The Federal Trade Commission has finalized an order against Blackbaud Inc. settling allegations that its lax security practices allowed a hacker to breach the company’s network and access the personal data of millions of consumers including Social Security and bank account numbers.
In a complaint first announced in February 2024, the FTC charged that the South Carolina firm, which provides data services and financial, fundraising, and administrative software services to companies, nonprofits and others, failed to implement appropriate safeguards to secure and protect the vast amounts of personal data it collects. As a result of these failures, a hacker in early 2020 exploited weaknesses in Blackbaud’s networks, which went undetected for three months, allowing the hacker to remove massive amounts of unencrypted sensitive consumer data belonging to Blackbaud’s customers. The company waited nearly two months to notify its customers about the breach and then misled consumers about the extent of the data that was stolen, according to the complaint.

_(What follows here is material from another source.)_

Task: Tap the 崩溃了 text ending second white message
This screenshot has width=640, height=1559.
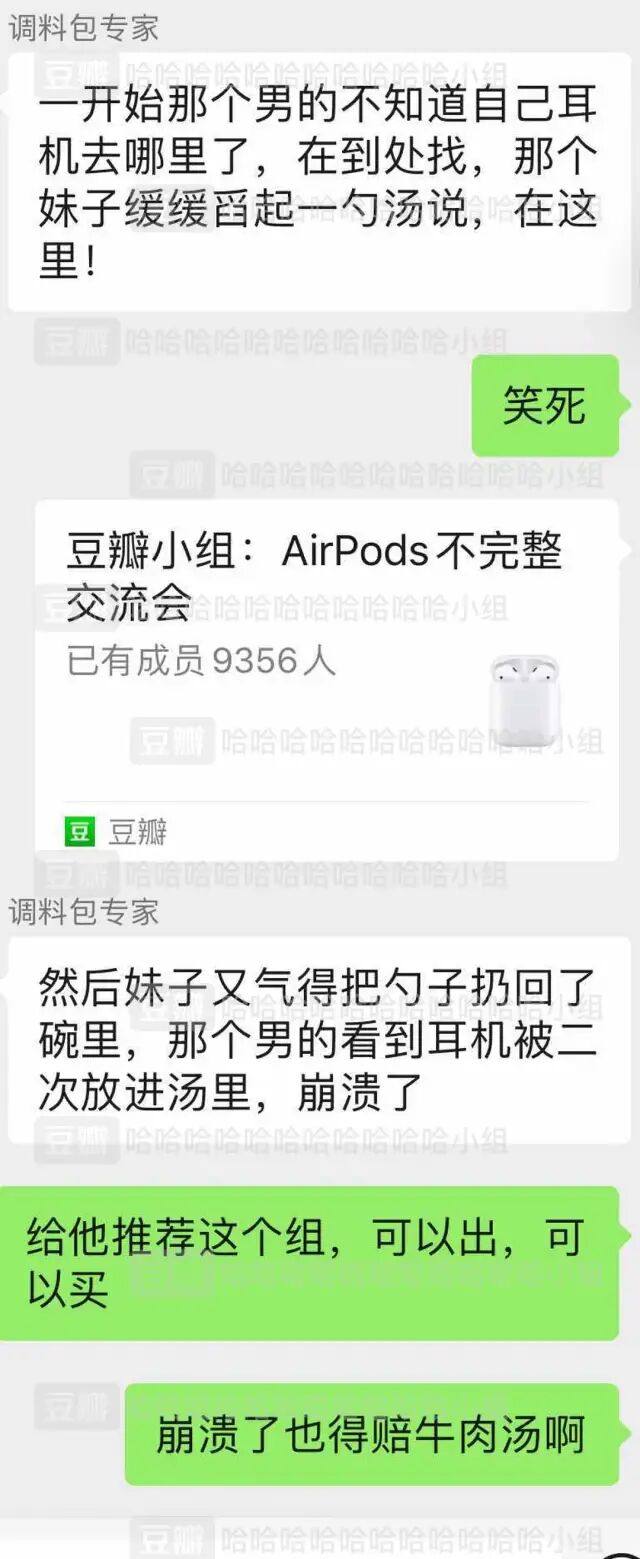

Under the order, Blackbaud is required to delete data that it no longer needs to provide its products or services and is prohibited from misrepresenting its data security and data retention policies. The order also requires Blackbaud to develop a comprehensive information security program that would address the issues highlighted by the FTC’s complaint and put in place a data retention schedule outlining its data deletion practices. It also requires Blackbaud to notify the FTC if it experiences a future data breach that it is required to report to any other local, state, or federal agency.
After receiving two comments, the Commission voted 3-0-2 to give final approval to the settlement. Commissioner Andrew Ferguson did not participate and Commissioner Melissa Holyoak was recused.